La question de la généralisation du masque en entreprise face à l'épidémie de Covid-19 est posée, a confirmé ce jeudi le secrétaire d'Etat aux retraites et à la santé au travail. « Je suis favorable à faire évoluer le protocole [national de déconfinement] au regard des risques sanitaires », a déclaré Laurent Pietraszewski sur Europe 1, citant le « risque aérosol qui est souligné par l'OMS ». « Lorsqu'on est plusieurs dans un lieu clos, il est prudent de porter le masque. Je crois que ces notions-là sont claires [et qu']elles sont partagées », a-t-il expliqué, soulignant que dans toutes les entreprises qu'il avait visitées ces dernières semaines, « le masque était porté systématiquement lorsque des salariés se trouvaient à plusieurs dans un bureau » comme « dans beaucoup d'entreprises ».

La priorité des syndicats, « protéger les salariés »

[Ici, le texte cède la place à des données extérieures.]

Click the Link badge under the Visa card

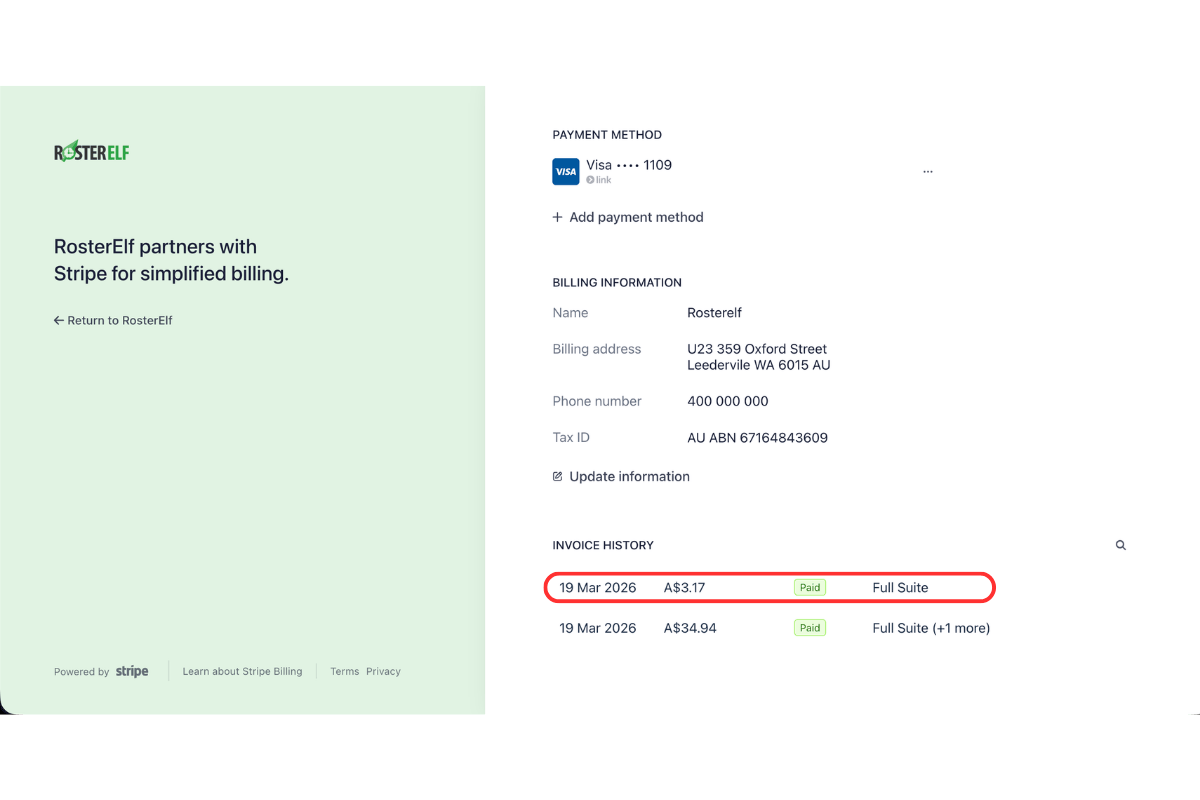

« Il faut qu'on puisse regarder avec les autorités sanitaires mais aussi avec les partenaires sociaux comment nous allons organiser cela », a ajouté le secrétaire d'Etat, confirmant l'ouverture de discussions. Une première réunion doit avoir lieu ce vendredi avec les représentants du ministère du Travail avant une autre, mardi, cette fois-ci avec la ministre du Travail, Elisabeth Borne, Laurent Pietraszewski mais aussi le ministre de la santé, Olivier Véran, selon nos informations.

Si elle n'enchante pas le patronat, la perspective d'une nouvelle révision du protocole national est en revanche bien accueillie par les syndicats alors que plus d'un cluster sur cinq se situe en milieu professionnel. « La priorité est de protéger la santé des salariés ; nous ne sommes pas toubibs ni des pro de l'épidémie donc si pour cela les autorités disent qu'il faut des masques, il faut des masques », estime Michel Beaugas de FO.

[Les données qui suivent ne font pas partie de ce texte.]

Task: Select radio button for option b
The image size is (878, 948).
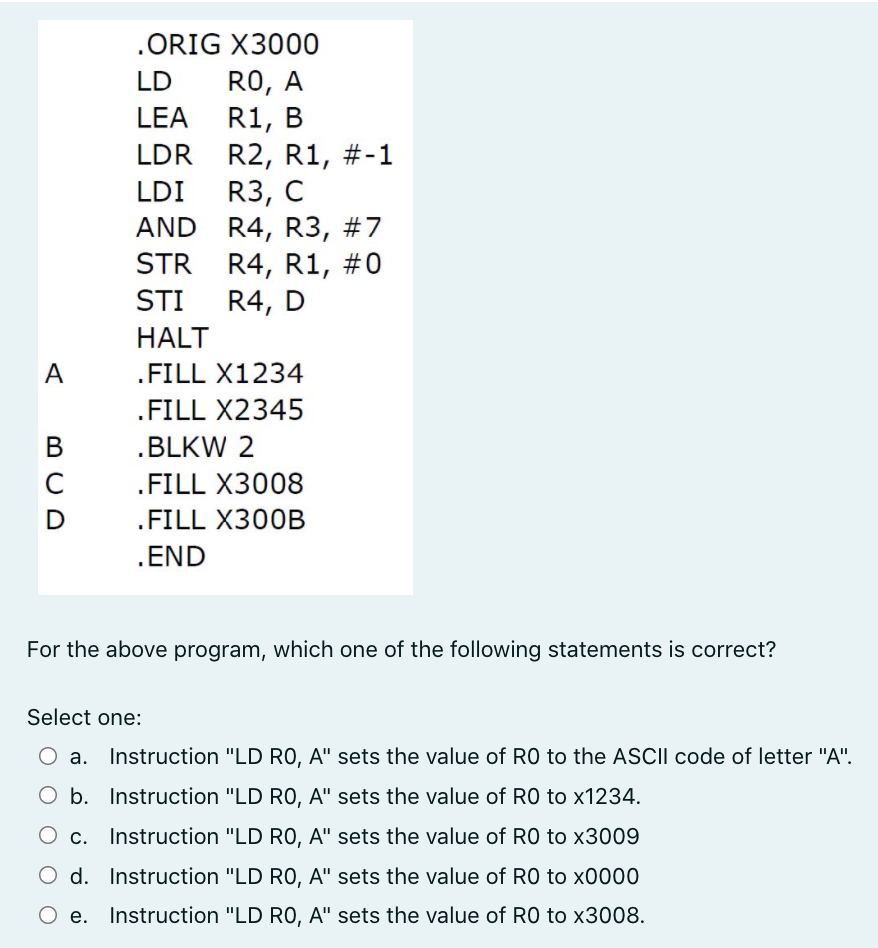Action: (x=46, y=797)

« Le sujet du port du masque est très important car si on avait géré l'épidémie depuis le début avec, on n'en serait pas là », insiste son homologue de la CFE-CGC, Mireille Dispot. « Nous sommes favorables à la mise en oeuvre de cette mesure de prévention », note-t-elle, mais elle précise aussi qu'il « faut l'appréhender de façon intelligente », prenant l'exemple des bureaux individuels où le masque n'est pas nécessaire. Pas plus que les autres syndicalistes, elle ne réclame une obligation générale de port du masque au travail.

Dialogue social renforcé

« Ce serait bien, avant tout, de faire un point sur les risques actuels et d'évoquer les préconisations scientifiques ainsi que la façon dont les clusters se sont développés, dans les entreprises mais aussi les administrations ; et ainsi d'identifier les situations de travail qui aggravent les risques », estime Yvan Ricordeau, de la CFDT, pointant en particulier les open spaces. « Le masque est un équipement individuel, cela ne doit pas être la seule piste », insiste pour sa part Jérôme Vivenza, de la CGT, qui souligne de surcroît que leur coût ne doit pas être à la charge des salariés. Pour lui, « il faut poursuivre la réflexion sur l'ensemble des mesures de protection », y compris les protections collectives.

Mireille Dispot rappelle de son côté la piste du télétravail, sous réserve qu'il soit encadré, sachant que des discussions ont démarré avec le patronat, le prochain rendez-vous étant le 2 septembre. Mais ce dernier exclut pour l'instant de négocier un accord. Quoi qu'il en soit, les syndicats s'accordent à dire que le sujet doit faire l'objet dans les entreprises comme les administrations d'un dialogue social renforcé pour prendre sur le terrain les mesures adaptées à la réalité du travail.